_DIRECTIONS FOR THIS TASK_: Every record must be repeated exactly; omit any pictures they contain.

Stored data entries

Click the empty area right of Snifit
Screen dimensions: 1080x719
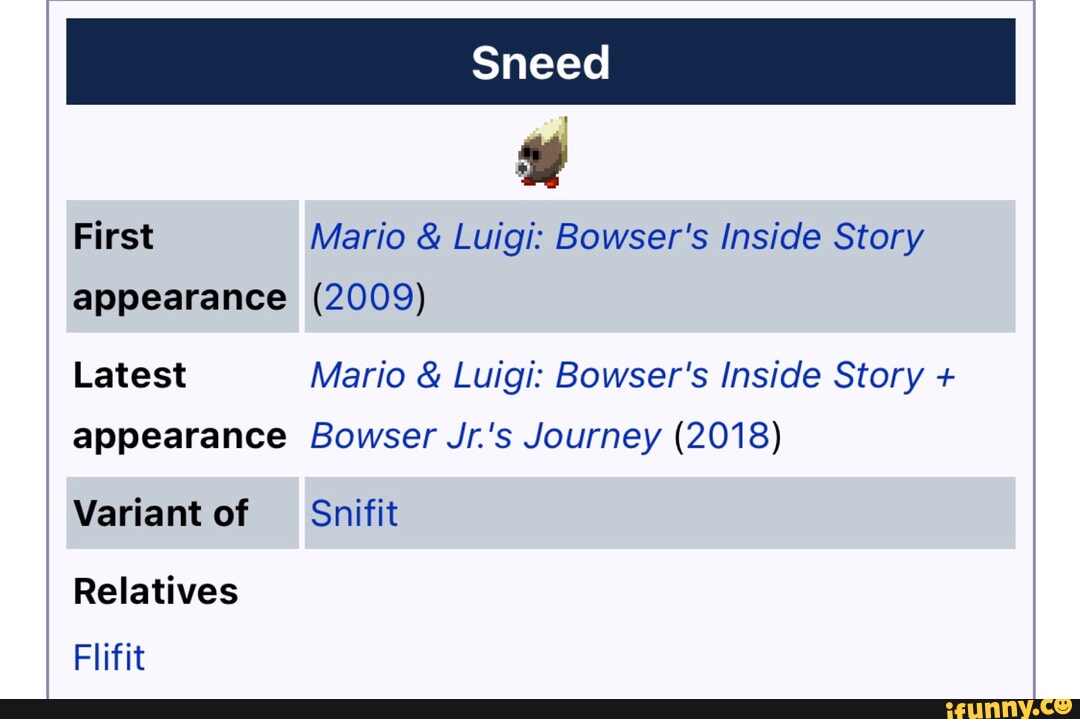(700, 513)
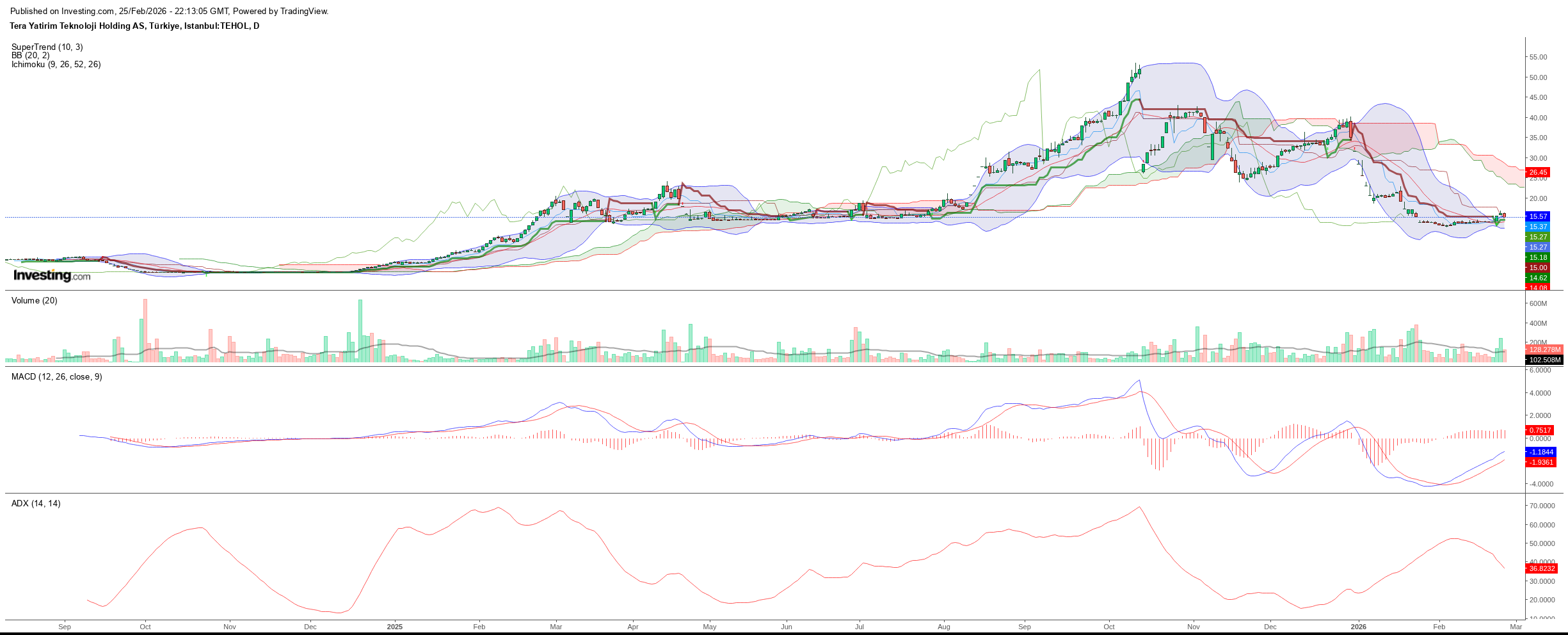Viewport: 1568px width, 635px height.
Task: Click the Investing.com logo watermark
Action: (x=52, y=276)
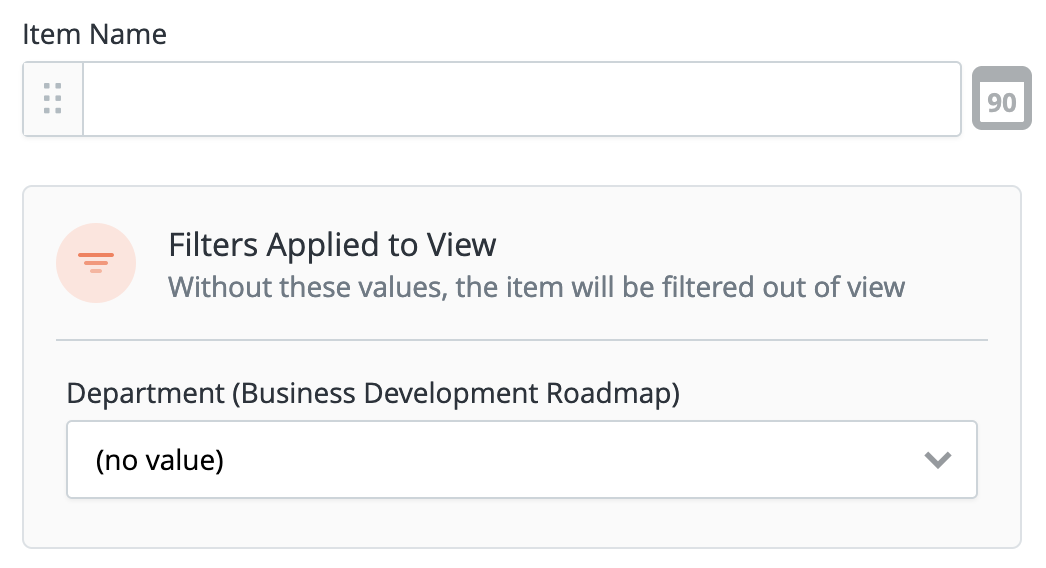Click the "Item Name" field label
The image size is (1046, 568).
pyautogui.click(x=94, y=35)
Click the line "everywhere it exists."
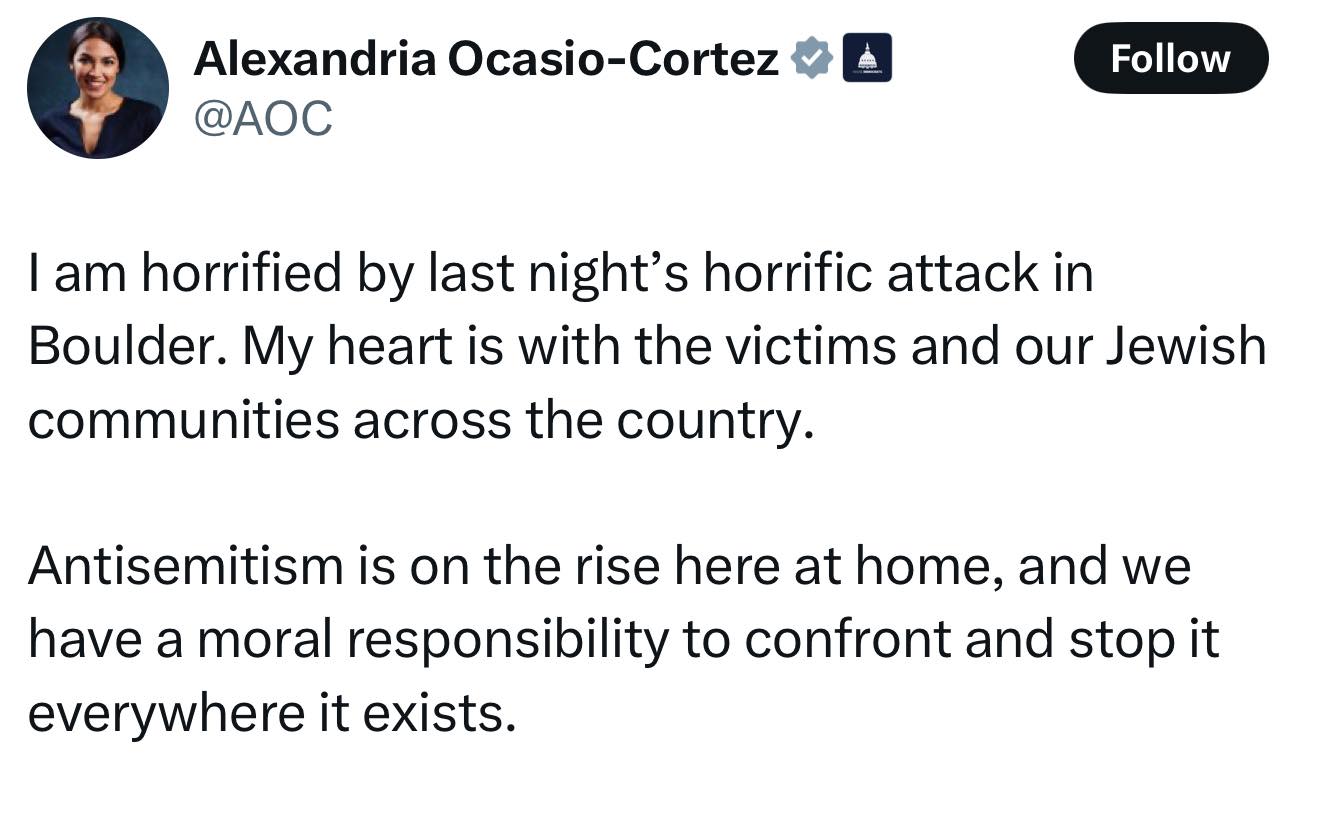1320x817 pixels. pos(272,713)
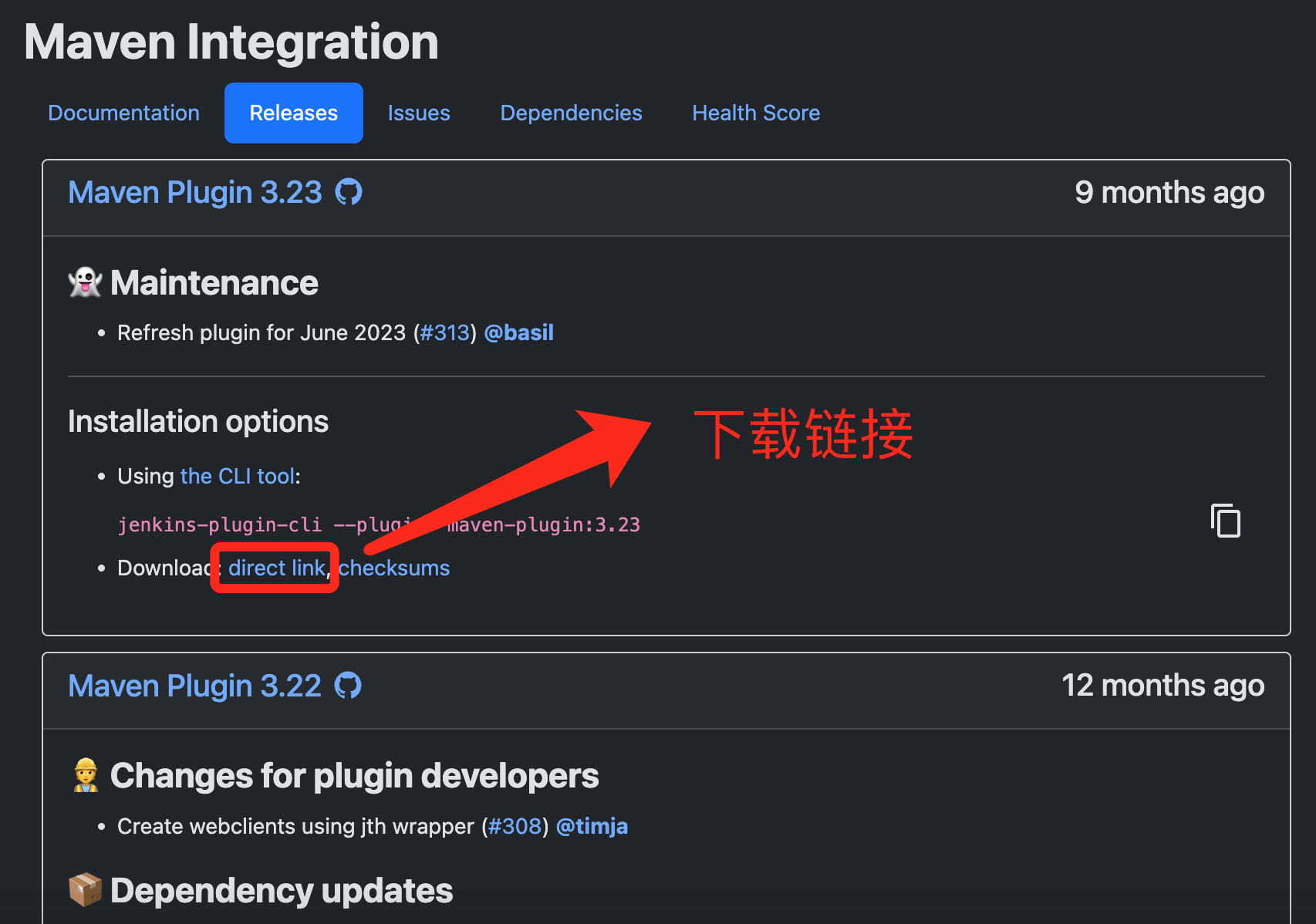Visit the @timja contributor profile

pos(592,827)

_RESPONSE TO THIS EXERCISE_:
Click the empty area right of Snifit
Screen dimensions: 1080x719
(700, 513)
Viewport: 1568px width, 635px height.
Task: Click the Investing.com logo watermark
Action: (x=52, y=276)
Click the "Item Name" field label
The image size is (1046, 568).
pyautogui.click(x=94, y=35)
Click the line "everywhere it exists."
1320x817 pixels. pos(272,713)
Visit the @timja contributor profile

pos(592,827)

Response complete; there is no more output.